Por José Manuel Jerez
El discurso pronunciado por el expresidente Leonel Fernández en la juramentación de José del Castillo Saviñón y Charinée Ovalles trasciende el acto protocolar y se convierte en una advertencia política directa frente al deterioro de la gestión pública bajo el gobierno del Partido Revolucionario Moderno (PRM). En un escenario marcado por la improvisación y la ausencia de planificación, Fernández habló con la autoridad que otorga la experiencia de Estado.
Mientras el gobierno actual insiste en administrar a base de anuncios y rectificaciones constantes, el discurso de Leonel Fernández evidencia la diferencia entre gobernar y simplemente ocupar el poder. Su intervención puso en relieve que la crisis institucional que vive el país no es producto del azar, sino de una conducción errática y sin visión estratégica.
Fernández dejó claro que el ejercicio del poder exige planificación, coherencia y capacidad técnica, elementos ausentes en una administración que ha convertido el ensayo y error en norma. Las decisiones improvisadas y los programas mal diseñados del PRM han debilitado la credibilidad del Estado y erosionado la confianza ciudadana.
La gestión gubernamental actual se caracteriza por bandazos administrativos, obras inconclusas y una preocupante incapacidad para ejecutar políticas públicas sostenibles. Esta precariedad no solo afecta la eficiencia del Estado, sino que profundiza la percepción de desgobierno en amplios sectores de la sociedad.
Frente a un oficialismo que evade responsabilidades y rehúye la autocrítica, Leonel Fernández asumió el rol de liderazgo opositor que reclama el momento histórico.
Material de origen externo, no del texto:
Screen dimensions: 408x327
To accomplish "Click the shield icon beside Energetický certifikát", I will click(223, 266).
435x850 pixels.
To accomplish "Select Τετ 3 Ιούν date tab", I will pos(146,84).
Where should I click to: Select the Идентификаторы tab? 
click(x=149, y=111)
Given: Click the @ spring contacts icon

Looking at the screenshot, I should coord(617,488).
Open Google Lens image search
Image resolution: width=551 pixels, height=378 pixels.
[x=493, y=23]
Su discurso no se limitó a la denuncia, sino que reivindicó la necesidad de recuperar la planificación estratégica, la profesionalización y el respeto a la institucionalidad.
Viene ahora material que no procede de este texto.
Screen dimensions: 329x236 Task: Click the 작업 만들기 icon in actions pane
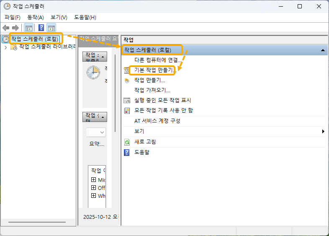[x=127, y=80]
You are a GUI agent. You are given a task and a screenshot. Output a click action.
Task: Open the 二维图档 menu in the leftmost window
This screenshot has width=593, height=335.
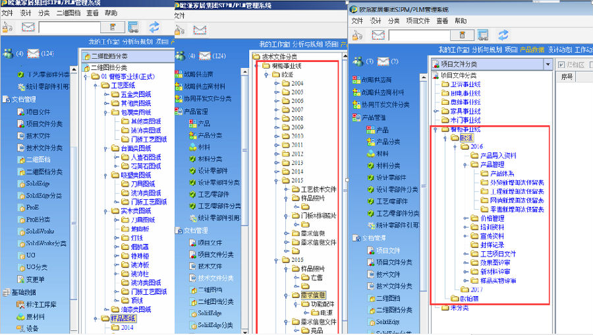coord(67,13)
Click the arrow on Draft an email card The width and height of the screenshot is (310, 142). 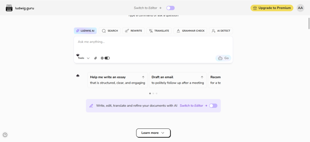[202, 77]
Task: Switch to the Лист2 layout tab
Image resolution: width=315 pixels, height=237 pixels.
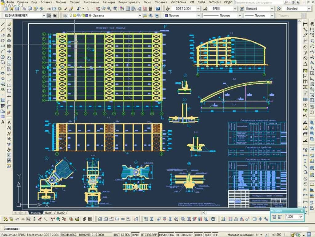Action: (61, 213)
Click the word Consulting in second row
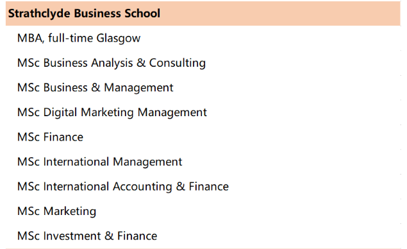This screenshot has width=407, height=249. point(178,63)
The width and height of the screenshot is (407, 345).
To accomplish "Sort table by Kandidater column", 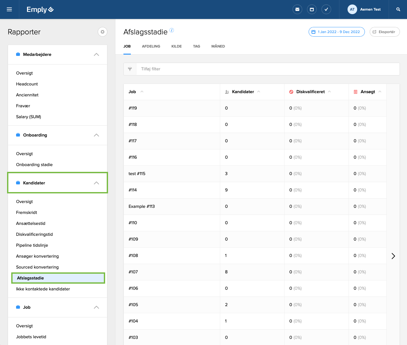I will click(x=243, y=92).
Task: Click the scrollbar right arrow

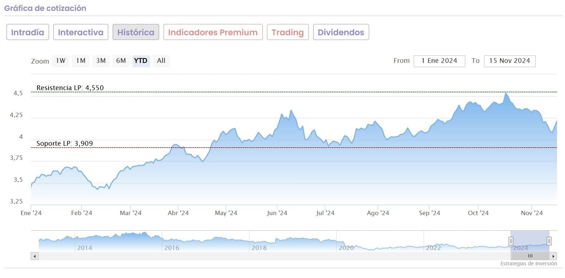Action: click(553, 256)
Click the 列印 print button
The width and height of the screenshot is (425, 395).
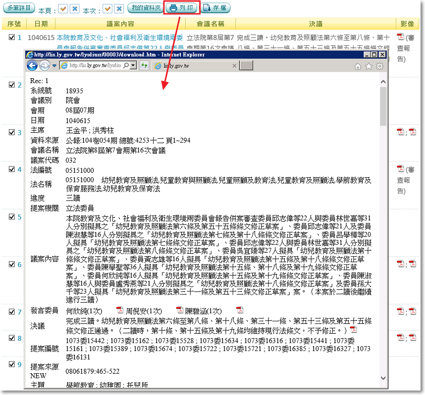coord(182,8)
El contraste es evidente: mientras Leonel Fernández plantea una visión estructurada de país, el PRM continúa gestionando el Estado sin prioridades claras, sin metas verificables y sin un horizonte estratégico definido, agravando la crisis administrativa.
Este discurso confirma que la crisis actual no se resolverá con ajustes cosméticos, sino con un cambio profundo en la forma de gobernar. La improvisación sistemática, la falta de dirección y el agotamiento del modelo de gestión del PRM constituyen hoy el principal obstáculo para el desarrollo económico e institucional del país.
En definitiva, la intervención de Leonel Fernández no solo refuerza su liderazgo político, sino que desnuda con claridad las debilidades estructurales del gobierno actual. Frente al colapso administrativo y la ausencia de visión estratégica, su discurso se erige como una advertencia firme y una referencia obligada para la reconstrucción del Estado dominicano.